The above limitations raise the tantalizing question whether the available statistical guarantees for DNN-based causal inference have practical relevance. In this work, we plan to partially fill these gaps by developing a new method called $\mathsf{DeepMed}$ for semiparametric mediation analysis with DNNs. We focus on the Natural Direct/Indirect Effects (NDE/NIE) (robins1992identifiability; pearl2001direct) (defined in Section 2.1), but our results can also be applied to more general settings; see Remark 2. The $\mathsf{DeepMed}$ estimators leverage the “multiply-robust” property of the efficient influence function (EIF) of NDE/NIE (tchetgen2012semiparametric; farbmacher2022causal) (see Proposition 1 in Section 2.2), together with the flexibility and superior predictive power of DNNs (see Section 3.1 and Algorithm 3.1). In particular, we also make the following novel contributions to deepen our understanding of DNN-based semiparametric causal inference:

•

On the theoretical side, we obtain new results that our $\mathsf{DeepMed}$ method can achieve semiparametric efficiency bound without imposing sparsity constraints on the DNN architecture and can adapt to certain low-dimensional structures of the nuisance functions (see Section LABEL:sec:stat), thus significantly advancing the existing literature on DNN-based semiparametric causal inference. Non-sparse DNN architecture is more commonly employed in practice (farrell2021deep), and the low-dimensional structures of nuisance functions can help avoid curse-of-dimensionality. These two points, taken together, significantly advance our understanding of the statistical guarantee of DNN-based causal inference.

(Data on locating visible targets)
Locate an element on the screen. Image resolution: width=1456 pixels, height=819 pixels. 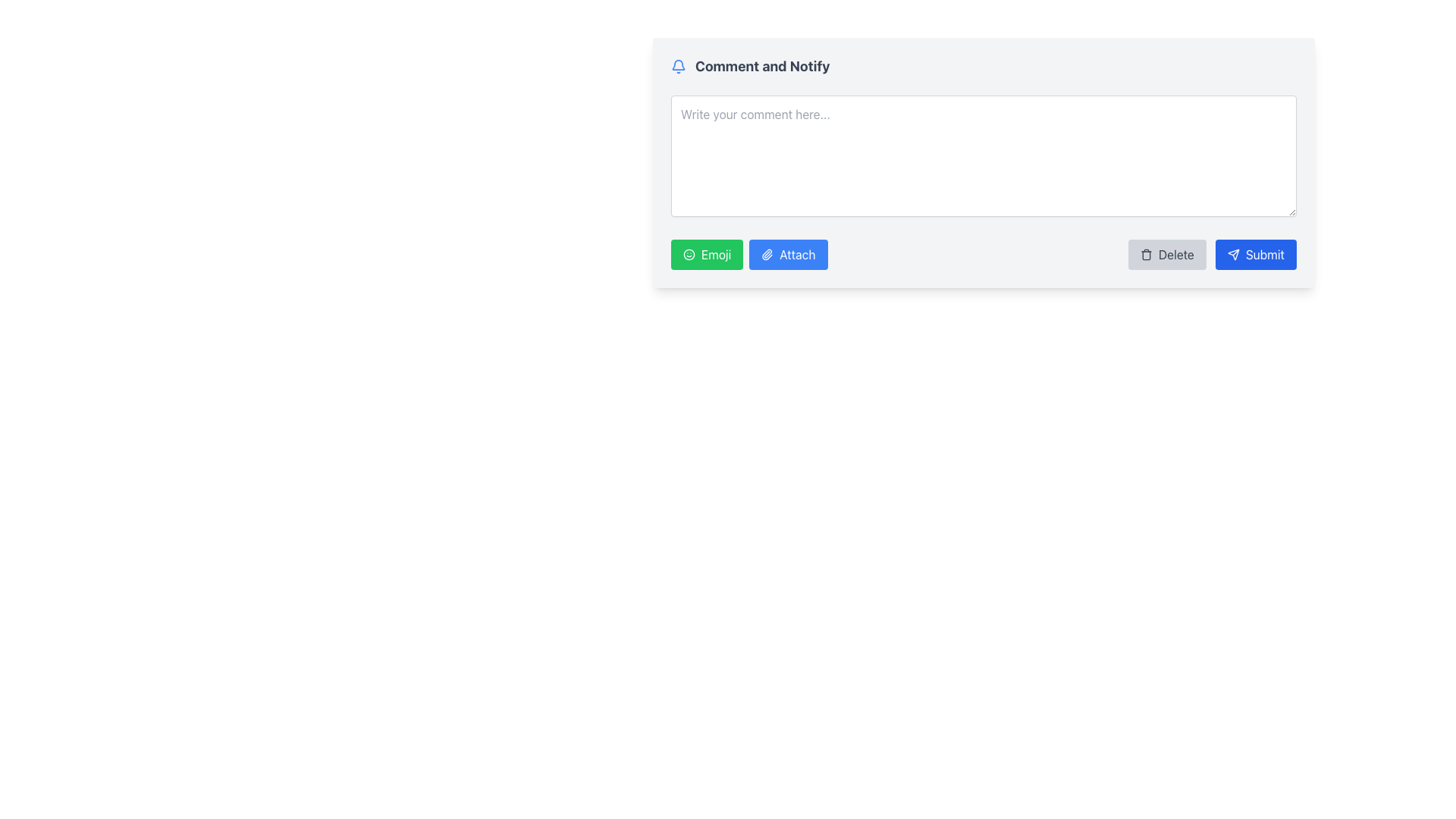
the circular outline icon that is part of a smiley face SVG graphic, located on the left side of the toolbar below the 'Comment and Notify' text input area is located at coordinates (688, 253).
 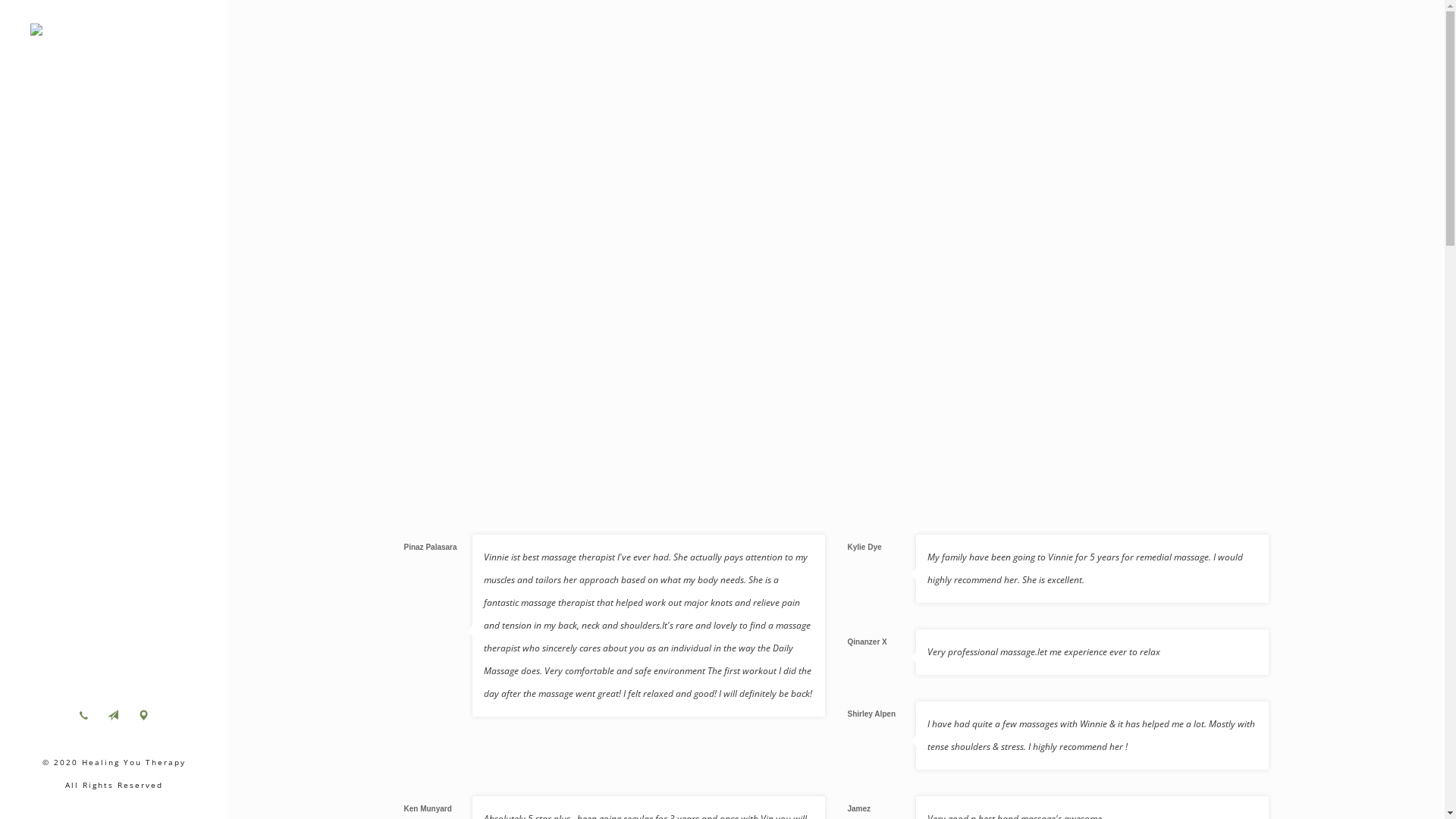 What do you see at coordinates (111, 714) in the screenshot?
I see `'Email'` at bounding box center [111, 714].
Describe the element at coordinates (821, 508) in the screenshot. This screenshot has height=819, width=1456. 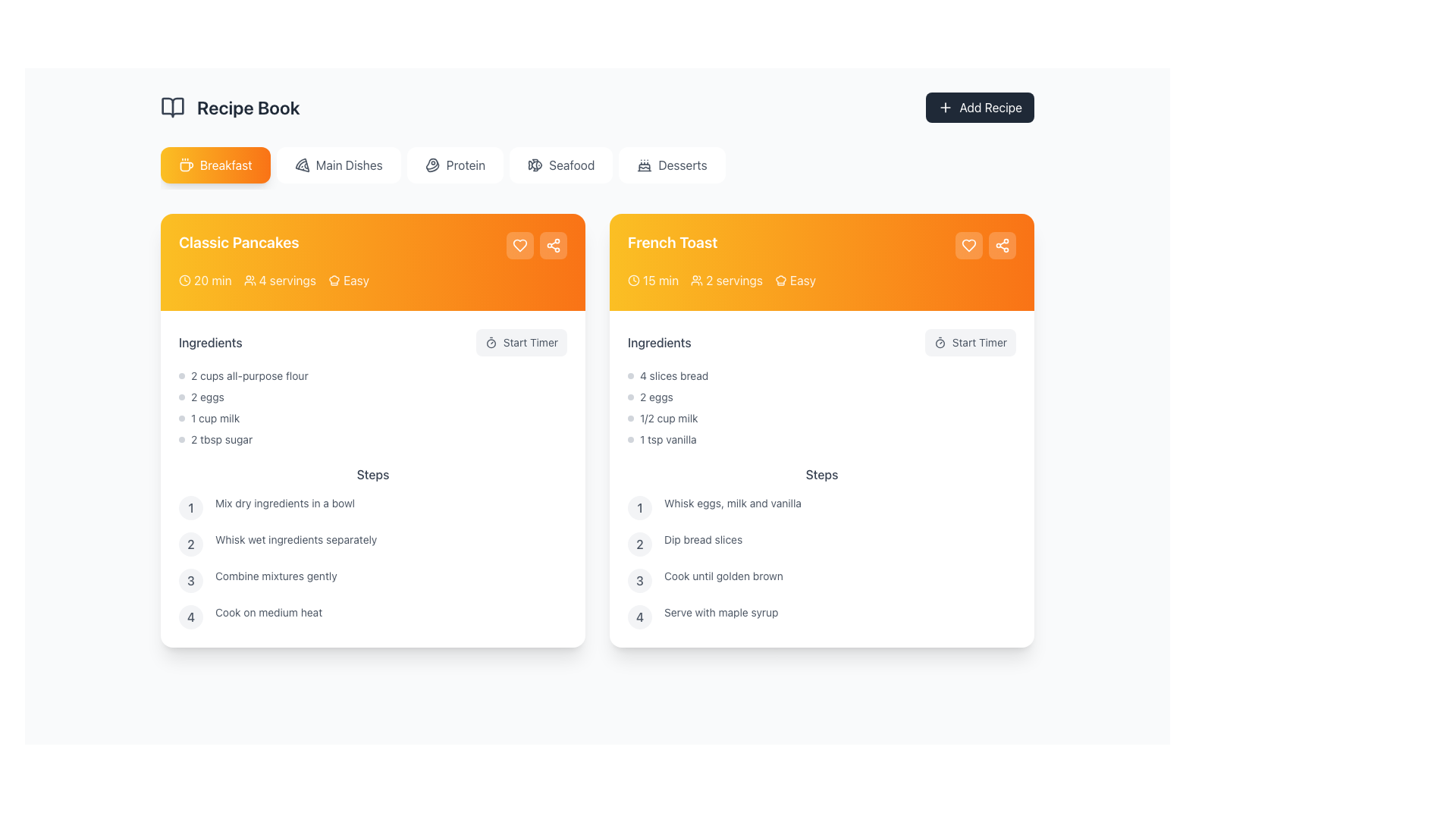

* EXERCISE A
Answer these questions about the passage on DeepMed:
(i) Which effects does the work focus on?
(ii) Which property of the efficient influence function do the DeepMed estimators leverage?
(iii) What can the low-dimensional structures of nuisance functions help avoid?
* EXERCISE B
In the passage on DeepMed, swap "nuisance functions" for "target functions" and write out the text starting at "On the theoretical" and ending at "DNN-based causal inference.".
* EXERCISE C
Extend the passage on DeepMed by continuing it from its final sentence.

* FINAL RESULT A
(i) The Natural Direct/Indirect Effects (NDE/NIE).
(ii) The "multiply-robust" property.
(iii) Curse-of-dimensionality.

* FINAL RESULT B
On the theoretical side, we obtain new results that our $\mathsf{DeepMed}$ method can achieve semiparametric efficiency bound without imposing sparsity constraints on the DNN architecture and can adapt to certain low-dimensional structures of the target functions (see Section LABEL:sec:stat), thus significantly advancing the existing literature on DNN-based semiparametric causal inference. Non-sparse DNN architecture is more commonly employed in practice (farrell2021deep), and the low-dimensional structures of target functions can help avoid curse-of-dimensionality. These two points, taken together, significantly advance our understanding of the statistical guarantee of DNN-based causal inference.

* FINAL RESULT C
•

More importantly, on the empirical side, in Section LABEL:sec:sim, we designed sophisticated synthetic experiments to simulate nearly infinite-dimensional functions, which are much more complex than those in previous related works (chen2020causal; farrell2021deep; adcock2021gap). We emphasize that these nontrivial experiments could be of independent interest to the theory of deep learning beyond causal inference, to further expose the gap between deep learning theory and practice (adcock2021gap; gottschling2020troublesome); see Remark LABEL:beyond for an extended discussion. As a proof of concept, in Section LABEL:sec:real and Appendix LABEL:app:real, we also apply $\mathsf{DeepMed}$ to re-analyze two real-world datasets on algorithmic fairness and reach similar conclusions to related works.
•

Finally, a user-friendly R package can be found at https://github.com/siqixu/DeepMed. Making such resources available helps enhance reproducibility, a highly recognized problem in all scientific disciplines, including (causal) machine learning (pineau2021improving; kaddour2022causal).

2 Definition, identification, and estimation of NDE and NIE

2.1 Definition of NDE and NIE

Throughout this paper, we denote $Y$ as the primary outcome of interest, $D$ as a binary treatment variable, $M$ as the mediator on the causal pathway from $D$ to $Y$ , and $X\in[0,1]^{p}$ (or more generally, compactly supported in $\mathbb{R}^{p}$ ) as baseline covariates including all potential confounders. We denote the observed data vector as $O\equiv(X,D,M,Y)$ . Let $M(d)$ denote the potential outcome for the mediator when setting $D=d$ and $Y(d,m)$ be the potential outcome of $Y$ under $D=d$ and $M=m$ , where $d\in\{0,1\}$ and $m$ is in the support $\mathcal{M}$ of $M$ . We define the average total (treatment) effect as $\tau_{tot}\coloneqq\mathsf{E}[Y(1,M(1))-Y(0,M(0))]$ , the average NDE of the treatment $D$ on the outcome $Y$ when the mediator takes the natural potential outcome when $D=d$ as $\tau_{\mathsf{NDE}}(d)\coloneqq\mathsf{E}[Y(1,M(d))-Y(0,M(d))]$ , and the average NIE of the treatment $D$ on the outcome $Y$ via the mediator $M$ as $\tau_{\mathsf{NIE}}(d)\coloneqq\mathsf{E}[Y(d,M(1))-Y(d,M(0))]$ . We have the trivial decomposition $\tau_{tot}\equiv\tau_{\mathsf{NDE}}(d)+\tau_{\mathsf{NIE}}(d^{\prime})$ for $d\neq d^{\prime}$ . In causal mediation analysis, the parameters of interest are $\tau_{\mathsf{NDE}}(d)$ and $\tau_{\mathsf{NIE}}(d)$ .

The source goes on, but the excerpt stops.